= Inhalable insulin =

Powdered insulin delivered with an inhaler

Inhalable insulin

Inhalable insulin is a powdered form of insulin, delivered with an inhaler into the lungs where it is absorbed. In general, inhaled insulins have been more rapidly absorbed than subcutaneous injected insulin, with faster peak concentration in serum and more rapid metabolism. Exubera, developed by Inhale Therapeutics (later named Nektar Therapeutics), became the first inhaled insulin product to be marketed, in 2006 by Pfizer, but poor sales led Pfizer to withdraw it in 2007. Afrezza, a monomeric inhaled, ultra rapid-acting insulin developed by Mannkind, was approved by the FDA in 2014 and is the only inhaled insulin commercialized at the moment.
== History ==
Insulin was discovered by Sir Frederick G Banting, Charles H Best, and JJR Macleod from the University of Toronto in 1921 as an injectable agent. German researchers first introduced the idea of inhalable insulin in 1924. Years of failure followed until scientists realized they might be able to use new technologies to turn insulin into a concentrated powder with particles sized for inhalation.

In the 1980s Nektar Therapeutics, based on work by A. Carl Leopold on vitrifying proteins, developed technology to make insulin into small particles, technology then licensed to Pfizer. Alkermes developed a delivery device that they licensed to Eli Lilly and Company.

Once concrete methods were developed, human tests began in the late 1990s. In January 2006, the U.S. Food and Drug Administration (FDA) approved the use of Exubera, a form of inhalable insulin developed by Pfizer. It was approved in the UK in August 2006 but reimbursed by the National Health Service only for people who had problems with needles. It was not reimbursed by any U.S. insurer. A 2007 systematic review concluded that the inhaled hexameric insulin (Exubera) "appears to be as effective, but no better than injected short-acting insulin. The additional cost is so much more that it is unlikely to be cost-effective." In 2007, Pfizer announced that it would no longer manufacture or market Exubera. According to Chairman and CEO Jeffrey Kindler this was because Exubera "failed to gain acceptance among patients and physicians".
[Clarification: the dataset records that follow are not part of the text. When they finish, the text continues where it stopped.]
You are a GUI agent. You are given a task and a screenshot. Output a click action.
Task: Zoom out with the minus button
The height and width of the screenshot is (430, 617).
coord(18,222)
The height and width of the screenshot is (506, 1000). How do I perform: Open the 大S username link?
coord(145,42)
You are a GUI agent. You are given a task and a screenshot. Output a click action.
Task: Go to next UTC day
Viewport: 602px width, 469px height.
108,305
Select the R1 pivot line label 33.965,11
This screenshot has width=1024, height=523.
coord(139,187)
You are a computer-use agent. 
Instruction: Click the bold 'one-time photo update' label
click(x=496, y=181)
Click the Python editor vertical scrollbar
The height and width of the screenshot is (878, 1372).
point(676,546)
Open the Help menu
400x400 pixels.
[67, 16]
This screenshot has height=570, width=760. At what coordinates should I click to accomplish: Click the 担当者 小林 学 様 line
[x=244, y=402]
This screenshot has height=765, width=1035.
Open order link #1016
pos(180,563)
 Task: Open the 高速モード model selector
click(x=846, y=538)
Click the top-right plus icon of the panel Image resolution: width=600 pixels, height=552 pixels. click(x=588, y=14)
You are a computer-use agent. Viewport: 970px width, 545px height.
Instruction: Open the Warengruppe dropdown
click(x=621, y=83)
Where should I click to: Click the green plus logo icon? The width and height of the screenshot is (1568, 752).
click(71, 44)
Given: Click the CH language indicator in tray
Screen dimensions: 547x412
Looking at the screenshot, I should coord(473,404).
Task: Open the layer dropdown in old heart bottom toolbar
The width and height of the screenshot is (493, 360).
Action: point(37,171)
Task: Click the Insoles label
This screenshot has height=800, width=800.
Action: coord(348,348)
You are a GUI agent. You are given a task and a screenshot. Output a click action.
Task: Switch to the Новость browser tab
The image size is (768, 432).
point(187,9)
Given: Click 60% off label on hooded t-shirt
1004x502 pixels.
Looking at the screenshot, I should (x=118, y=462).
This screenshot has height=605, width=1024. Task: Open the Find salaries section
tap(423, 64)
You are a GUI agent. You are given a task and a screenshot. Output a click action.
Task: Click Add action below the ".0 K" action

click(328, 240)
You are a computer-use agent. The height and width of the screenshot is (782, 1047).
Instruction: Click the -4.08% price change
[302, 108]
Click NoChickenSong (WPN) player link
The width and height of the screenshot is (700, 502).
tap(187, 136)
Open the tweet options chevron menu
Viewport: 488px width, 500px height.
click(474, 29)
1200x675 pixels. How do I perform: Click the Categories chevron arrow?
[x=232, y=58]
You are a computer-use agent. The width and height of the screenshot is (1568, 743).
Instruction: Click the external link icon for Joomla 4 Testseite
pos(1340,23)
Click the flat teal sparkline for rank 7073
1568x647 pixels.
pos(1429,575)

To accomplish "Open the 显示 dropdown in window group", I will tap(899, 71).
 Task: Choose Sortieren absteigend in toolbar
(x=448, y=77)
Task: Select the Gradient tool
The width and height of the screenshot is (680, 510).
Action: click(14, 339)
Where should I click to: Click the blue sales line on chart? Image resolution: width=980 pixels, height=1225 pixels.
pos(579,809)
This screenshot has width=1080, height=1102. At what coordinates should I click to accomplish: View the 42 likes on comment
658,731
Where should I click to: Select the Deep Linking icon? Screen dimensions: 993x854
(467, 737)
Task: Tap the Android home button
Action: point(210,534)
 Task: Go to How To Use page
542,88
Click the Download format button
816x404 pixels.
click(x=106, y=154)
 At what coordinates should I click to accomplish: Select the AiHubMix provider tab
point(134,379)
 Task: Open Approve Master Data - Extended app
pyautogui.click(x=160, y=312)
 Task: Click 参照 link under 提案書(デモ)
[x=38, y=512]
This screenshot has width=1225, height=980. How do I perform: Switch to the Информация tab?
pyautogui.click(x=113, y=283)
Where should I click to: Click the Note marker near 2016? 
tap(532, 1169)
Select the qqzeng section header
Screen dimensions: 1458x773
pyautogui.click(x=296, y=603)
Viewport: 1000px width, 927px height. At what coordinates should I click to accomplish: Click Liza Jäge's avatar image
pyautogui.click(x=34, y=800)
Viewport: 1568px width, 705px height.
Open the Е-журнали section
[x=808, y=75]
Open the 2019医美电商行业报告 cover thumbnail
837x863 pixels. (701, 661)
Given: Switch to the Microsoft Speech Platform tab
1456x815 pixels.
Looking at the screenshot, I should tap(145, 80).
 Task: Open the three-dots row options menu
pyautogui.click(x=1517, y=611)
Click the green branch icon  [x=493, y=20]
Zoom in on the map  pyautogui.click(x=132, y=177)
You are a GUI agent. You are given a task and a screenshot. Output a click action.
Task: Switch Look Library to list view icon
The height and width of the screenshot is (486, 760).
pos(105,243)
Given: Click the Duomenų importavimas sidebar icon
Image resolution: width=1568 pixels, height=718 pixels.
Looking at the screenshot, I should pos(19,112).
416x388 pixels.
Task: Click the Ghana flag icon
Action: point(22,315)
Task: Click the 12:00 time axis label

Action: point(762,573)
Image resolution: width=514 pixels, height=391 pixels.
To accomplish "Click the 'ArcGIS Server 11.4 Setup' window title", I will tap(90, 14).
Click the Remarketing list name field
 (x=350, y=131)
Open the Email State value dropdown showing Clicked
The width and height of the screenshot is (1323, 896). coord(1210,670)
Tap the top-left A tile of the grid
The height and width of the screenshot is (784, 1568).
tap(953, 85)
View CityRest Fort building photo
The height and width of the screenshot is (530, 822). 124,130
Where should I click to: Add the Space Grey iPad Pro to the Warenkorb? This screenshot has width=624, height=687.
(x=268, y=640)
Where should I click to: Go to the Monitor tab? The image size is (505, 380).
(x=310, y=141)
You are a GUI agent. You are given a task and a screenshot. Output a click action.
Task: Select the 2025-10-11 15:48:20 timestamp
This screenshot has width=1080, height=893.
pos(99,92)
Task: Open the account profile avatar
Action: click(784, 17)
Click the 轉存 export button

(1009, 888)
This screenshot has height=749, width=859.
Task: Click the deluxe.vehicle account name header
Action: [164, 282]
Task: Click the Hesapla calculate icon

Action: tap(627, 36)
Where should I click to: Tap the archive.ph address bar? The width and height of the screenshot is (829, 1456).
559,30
At the time of Exubera's discontinuation, several other companies were pursuing inhaled insulin including Alkermes working with Eli Lilly and Company, MannKind Corporation, and Aradigm working with Novo Nordisk. By March 2008, except for MannKind's Afrezza product, all of these products had been discontinued because investors all decided to withdraw funding.

On March 16, 2009, MannKind submitted a new drug application for their inhalable insulin. In 2011, the FDA denied approval of Afrezza; because the design of the delivery device had changed, it requested additional clinical trials to ensure that people would use it the same way as the earlier versions. After conducting further studies, Mannkind submitted a new application, and in June 2014, the FDA approved Afrezza for both type 1 and type 2 adult diabetics, with a label restriction for patients having asthma, active lung cancer, or COPD. In 2014, Mannkind and Sanofi agreed that Sanofi would take over manufacturing and marketing of Afrezza, but Sanofi said it was dropping the effort in January 2016 due to poor sales of US$7.5 million in 2015; the companies formally terminated the agreement in November 2016. At the time that Sanofi announced it was dropping the product Mannkind said it would continue alone, and it had taken over manufacturing and relaunched the drug by July 2016. According to results presented at the 2018 meeting of the American Diabetes Association, Afrezza increases the time that blood glucose levels remain in the optimal range (74–106 mg/dl), reducing both spikes in blood glucose and time in hypoglycemia in adults with type 1 diabetes, compared to insulin aspart.